Supporting Seasonal Learning in the Late Summer with Community-Based Educational Resources & Opportunities

Late Summer Resources & Opportunities that Support Seasonal Learning Through Community-Based Education

Photo credit: (c) Sienna Wildfield

For many, Labor Day marks the end of the summer, but warm days extend well beyond the first Monday in September. Take advantage of the full summer season by engaging in community-based resources that support your interests, education, and community values before the cold weather sets in.

Resources like conservation organizations, local waterways, harvest meals, and even cornfields are just a few resources that can support both self-directed and facilitated learning during these last few weeks of summer.

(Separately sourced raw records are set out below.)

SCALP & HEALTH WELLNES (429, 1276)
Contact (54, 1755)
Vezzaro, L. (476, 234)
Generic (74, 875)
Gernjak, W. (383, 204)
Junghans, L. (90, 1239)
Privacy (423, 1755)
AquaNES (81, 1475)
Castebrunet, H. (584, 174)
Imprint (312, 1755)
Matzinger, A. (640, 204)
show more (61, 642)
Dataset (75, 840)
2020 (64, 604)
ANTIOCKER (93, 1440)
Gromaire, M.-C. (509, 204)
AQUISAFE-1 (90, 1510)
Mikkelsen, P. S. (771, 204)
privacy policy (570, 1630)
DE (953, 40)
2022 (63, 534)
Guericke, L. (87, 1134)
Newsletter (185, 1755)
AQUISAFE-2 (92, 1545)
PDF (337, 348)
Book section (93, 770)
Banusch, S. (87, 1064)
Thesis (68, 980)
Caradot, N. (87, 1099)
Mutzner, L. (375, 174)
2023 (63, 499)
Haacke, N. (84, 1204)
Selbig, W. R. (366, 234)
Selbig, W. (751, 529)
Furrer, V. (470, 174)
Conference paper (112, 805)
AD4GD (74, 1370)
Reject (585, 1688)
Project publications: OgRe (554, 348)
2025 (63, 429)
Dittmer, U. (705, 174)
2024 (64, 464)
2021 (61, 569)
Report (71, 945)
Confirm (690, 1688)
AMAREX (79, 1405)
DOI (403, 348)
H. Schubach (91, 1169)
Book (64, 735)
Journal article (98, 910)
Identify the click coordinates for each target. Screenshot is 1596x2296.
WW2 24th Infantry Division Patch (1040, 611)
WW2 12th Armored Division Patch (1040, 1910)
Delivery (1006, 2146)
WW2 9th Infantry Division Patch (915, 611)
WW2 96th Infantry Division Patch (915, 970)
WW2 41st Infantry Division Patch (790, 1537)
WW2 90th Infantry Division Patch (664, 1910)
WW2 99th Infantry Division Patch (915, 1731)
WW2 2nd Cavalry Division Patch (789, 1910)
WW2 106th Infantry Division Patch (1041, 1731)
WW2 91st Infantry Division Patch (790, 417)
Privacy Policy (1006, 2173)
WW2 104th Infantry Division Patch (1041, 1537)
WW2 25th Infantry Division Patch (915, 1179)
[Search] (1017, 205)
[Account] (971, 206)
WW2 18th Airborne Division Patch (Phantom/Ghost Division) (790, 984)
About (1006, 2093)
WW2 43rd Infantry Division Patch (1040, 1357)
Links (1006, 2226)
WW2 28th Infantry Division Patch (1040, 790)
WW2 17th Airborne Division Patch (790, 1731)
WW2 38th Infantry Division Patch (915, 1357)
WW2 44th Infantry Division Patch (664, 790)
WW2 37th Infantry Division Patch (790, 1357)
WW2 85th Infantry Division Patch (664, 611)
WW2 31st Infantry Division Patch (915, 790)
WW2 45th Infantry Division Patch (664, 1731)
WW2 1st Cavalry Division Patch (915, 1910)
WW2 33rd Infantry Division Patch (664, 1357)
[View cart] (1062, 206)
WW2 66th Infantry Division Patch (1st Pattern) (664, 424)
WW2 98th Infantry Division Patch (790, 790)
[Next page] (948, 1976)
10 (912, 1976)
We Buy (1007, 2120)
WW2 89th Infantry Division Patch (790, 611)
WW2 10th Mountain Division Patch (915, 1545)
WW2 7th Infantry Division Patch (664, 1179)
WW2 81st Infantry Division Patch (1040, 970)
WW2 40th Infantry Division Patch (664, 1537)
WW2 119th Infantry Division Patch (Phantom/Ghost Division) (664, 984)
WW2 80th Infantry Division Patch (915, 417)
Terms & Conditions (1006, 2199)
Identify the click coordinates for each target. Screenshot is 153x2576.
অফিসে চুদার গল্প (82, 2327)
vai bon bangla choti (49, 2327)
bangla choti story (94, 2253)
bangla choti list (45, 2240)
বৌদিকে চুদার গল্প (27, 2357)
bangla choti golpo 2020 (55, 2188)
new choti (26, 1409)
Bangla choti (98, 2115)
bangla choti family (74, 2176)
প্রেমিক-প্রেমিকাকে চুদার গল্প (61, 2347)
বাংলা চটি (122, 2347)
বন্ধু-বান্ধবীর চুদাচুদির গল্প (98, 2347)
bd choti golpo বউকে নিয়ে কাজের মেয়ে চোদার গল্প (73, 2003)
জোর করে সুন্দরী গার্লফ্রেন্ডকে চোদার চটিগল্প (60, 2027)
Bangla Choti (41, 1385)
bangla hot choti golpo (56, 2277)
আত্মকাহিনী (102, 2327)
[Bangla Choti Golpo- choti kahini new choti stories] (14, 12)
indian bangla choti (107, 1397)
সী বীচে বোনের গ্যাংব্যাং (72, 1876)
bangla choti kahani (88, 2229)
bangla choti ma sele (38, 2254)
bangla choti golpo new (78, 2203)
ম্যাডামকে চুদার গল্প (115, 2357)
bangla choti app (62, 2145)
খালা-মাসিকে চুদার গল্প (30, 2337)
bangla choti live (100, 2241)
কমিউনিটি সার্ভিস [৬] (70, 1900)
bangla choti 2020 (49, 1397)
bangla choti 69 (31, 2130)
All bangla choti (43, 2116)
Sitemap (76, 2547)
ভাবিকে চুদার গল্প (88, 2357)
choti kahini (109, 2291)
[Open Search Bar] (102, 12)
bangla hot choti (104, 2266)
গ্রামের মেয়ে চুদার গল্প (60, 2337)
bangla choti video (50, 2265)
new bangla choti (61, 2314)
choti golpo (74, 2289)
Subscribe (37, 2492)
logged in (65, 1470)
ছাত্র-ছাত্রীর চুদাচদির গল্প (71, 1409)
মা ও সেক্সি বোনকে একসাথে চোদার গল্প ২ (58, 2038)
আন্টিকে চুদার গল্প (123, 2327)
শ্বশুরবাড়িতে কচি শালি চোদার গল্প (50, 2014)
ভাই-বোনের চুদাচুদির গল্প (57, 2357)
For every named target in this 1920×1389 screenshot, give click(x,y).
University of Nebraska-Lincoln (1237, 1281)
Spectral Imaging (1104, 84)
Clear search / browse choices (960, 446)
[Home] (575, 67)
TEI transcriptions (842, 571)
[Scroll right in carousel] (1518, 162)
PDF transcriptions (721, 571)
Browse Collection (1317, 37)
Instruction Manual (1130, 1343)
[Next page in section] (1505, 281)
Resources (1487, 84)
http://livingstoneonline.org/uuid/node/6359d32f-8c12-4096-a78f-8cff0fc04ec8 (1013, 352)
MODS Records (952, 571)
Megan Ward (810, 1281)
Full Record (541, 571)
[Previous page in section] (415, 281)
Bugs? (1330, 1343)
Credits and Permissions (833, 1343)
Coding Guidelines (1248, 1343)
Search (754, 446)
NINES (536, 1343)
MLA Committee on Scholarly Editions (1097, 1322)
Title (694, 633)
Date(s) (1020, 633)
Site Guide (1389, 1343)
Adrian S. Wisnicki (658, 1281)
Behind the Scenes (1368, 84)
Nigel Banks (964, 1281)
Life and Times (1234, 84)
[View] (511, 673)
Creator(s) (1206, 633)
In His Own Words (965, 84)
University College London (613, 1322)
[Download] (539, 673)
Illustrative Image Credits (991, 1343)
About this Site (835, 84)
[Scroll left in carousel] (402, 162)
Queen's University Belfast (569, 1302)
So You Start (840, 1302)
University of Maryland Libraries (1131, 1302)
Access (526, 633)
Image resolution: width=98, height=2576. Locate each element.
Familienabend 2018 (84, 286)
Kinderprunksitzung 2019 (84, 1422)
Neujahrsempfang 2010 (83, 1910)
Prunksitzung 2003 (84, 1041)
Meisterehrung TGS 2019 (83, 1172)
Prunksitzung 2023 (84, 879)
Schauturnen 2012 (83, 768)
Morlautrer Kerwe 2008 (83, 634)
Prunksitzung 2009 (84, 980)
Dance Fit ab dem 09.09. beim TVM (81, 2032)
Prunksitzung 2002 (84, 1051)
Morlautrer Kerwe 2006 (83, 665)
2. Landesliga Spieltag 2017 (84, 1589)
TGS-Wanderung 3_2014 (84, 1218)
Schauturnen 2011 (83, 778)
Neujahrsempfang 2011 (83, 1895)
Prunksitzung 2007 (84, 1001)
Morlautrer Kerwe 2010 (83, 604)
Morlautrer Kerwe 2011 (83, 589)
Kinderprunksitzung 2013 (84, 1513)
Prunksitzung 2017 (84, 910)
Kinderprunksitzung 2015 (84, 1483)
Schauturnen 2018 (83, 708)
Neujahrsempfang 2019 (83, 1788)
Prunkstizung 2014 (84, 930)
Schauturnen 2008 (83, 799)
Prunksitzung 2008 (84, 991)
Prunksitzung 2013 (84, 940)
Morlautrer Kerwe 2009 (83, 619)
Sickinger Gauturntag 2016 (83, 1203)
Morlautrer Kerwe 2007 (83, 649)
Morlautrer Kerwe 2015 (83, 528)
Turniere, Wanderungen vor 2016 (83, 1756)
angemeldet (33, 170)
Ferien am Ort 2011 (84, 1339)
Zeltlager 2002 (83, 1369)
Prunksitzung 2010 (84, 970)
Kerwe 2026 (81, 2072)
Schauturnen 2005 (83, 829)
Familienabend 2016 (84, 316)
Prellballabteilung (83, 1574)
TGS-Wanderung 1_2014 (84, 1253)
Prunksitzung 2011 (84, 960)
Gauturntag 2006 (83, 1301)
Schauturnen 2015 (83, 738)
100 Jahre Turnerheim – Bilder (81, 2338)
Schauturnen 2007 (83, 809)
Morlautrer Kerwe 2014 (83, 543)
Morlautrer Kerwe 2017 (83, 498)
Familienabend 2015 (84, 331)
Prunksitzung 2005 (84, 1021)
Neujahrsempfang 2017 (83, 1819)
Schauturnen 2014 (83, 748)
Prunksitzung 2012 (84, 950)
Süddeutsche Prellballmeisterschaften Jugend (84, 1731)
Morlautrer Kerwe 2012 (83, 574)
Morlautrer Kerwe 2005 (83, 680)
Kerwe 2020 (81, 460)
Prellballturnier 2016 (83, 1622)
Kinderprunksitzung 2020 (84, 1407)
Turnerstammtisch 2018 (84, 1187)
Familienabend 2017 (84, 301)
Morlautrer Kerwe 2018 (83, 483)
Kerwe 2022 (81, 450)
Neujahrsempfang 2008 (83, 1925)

Nature Conservation Organizations

Our local ecosystems are home to thousands of species of flora and fauna, have a fascinating natural history, and connect us to our heritage. By engaging with community-based conservation organizations that focus on our river ecosystems, families can learn about and connect with our local landscape through the seasons of the year. Conservation organizations like the Westfield River Wild and Scenic Committee (WRWSC) and the Connecticut River Watershed Council all support learning through our local rivers with annual events. Every September the WRWSC host an annual Watershed Blitz where families can participate as citizen scientists by spending a day on the river with a riparian specialist. The Connecticut River Watershed Council also host their annual volunteer event in September, the Source to Sea Cleanup.

Photo credit: (c) Sienna Wildfield

Other environmental organizations, including Arcadia Wildlife Sanctuary in the Pioneer Valley, Biocitizen in the Hilltowns, and Bartholomew’s Cobble in the Berkshires, all host facilitated activities, including hiking trails, citizen science opportunities, and guided canoe trips. And with over ten Mass Audubon designated wildlife sanctuaries in Western MA, your bound to find opportunities near your home to help you connect with the changing landscape in the late summer.

Learn more about resources in Western MA in our related posts, Local Nature Centers Connect Families to Nature Through Interpretive Programs.


Waterways

Rivers, streams, lakes, and ponds offer pathways for exploring the change of season via canoes and kayaks, affording opportunities to experience our local landscape from a vantage point often not accessible on foot. Whether it’s in a kayak or a canoe, paddling on the open water offers a unique perspective to witness wildlife and the change of seasons. If you don’t have a boat for paddling, check with your local outdoor outfitter or campgrounds for boat rentals, including Tully Lake Campground in Royalston and Zoar Outdoor Adventure in Charlemont.

Photo credit: (c) Sienna Wildfield

A couple of the nature conservation organizations mentioned above facilitate guide paddles too. To find additional opportunities check our list of Weekly Suggested Events for special events that utilized our local waterways to support learning and points of entry to community engagement, including the Annual Kayak-a-thon hosted every year by All Out Adventures.

To discover the history of canoes and kayaks and examples of their integration in art and literature, check out our Summer Season issue of Learning Ahead. With a historical appreciation of canoes and kayaks, there are many unique waterways in Western Massachusetts to take these crafts out to explore and connect with our local landscape.

Learn more about waterway resources in Western MA in our related posts, Urban And Rural River Walks and Trails Highlight Natural and Human History.


Harvest Meals

Throughout history, community has been built through the sharing of food. Shared throughout the world as a universal human need, food provides a common thread through which all people can be woven together. Community meals offer much to families regarding learning opportunities, supporting intergenerational engagement, storytelling and establishing a shared history. An additional benefit of community meals is that the theme of food serves as a common interest for all those involved, providing a foundation upon which for further connections to be built.

Photo credit: (c) Sienna Wildfield

During the late summer, community harvest meals are great intergenerational opportunities to sit down with neighbors of all ages, making connections and nurturing relationships across the generations. Participating in a community meal does more than filling your belly… it strengthens the social fabric of the community by developing a sense of place in our children!

A few annual community harvest meals to check out in the late summer include the free Harvest Supper on the Greenfield Common in late August, the Plainfield Volunteer Fire Department community chicken barbecue on the Sunday before Labor Day, the Chilifest in Sunderland, and community meals hosted by our faith-based communities, including the First Congregational Church of Hatfield’s annual Chicken Barbecue.


Corn Fields

Corn mazes are classic New England traditions that transform cornfields into community building experiences. Before we had corn mazes, corn has been a staple in the diet of countless cultures for thousands of years. Today, corn is the largest produced crop in the world, and can even be a source of adventure as played out in corn mazes. There are a few in Western MA you can check out with your family starting in September, including Mike’s Maze at Warner Farm in Sunderland Hicks Family Farm Corn Maze in Charlemont, and Meadow View Farm Corn Maze in Southwick. Many of these mazes offer a fun and challenging outdoor adventure for families of all ages, along with other activities and farm-fresh produce and perennials. Let the adventure get your kids curious about corn and it’s variety history and many uses. Educators can use this teacher-friendly guide to the evolution of maize to help get kids interested in learning more!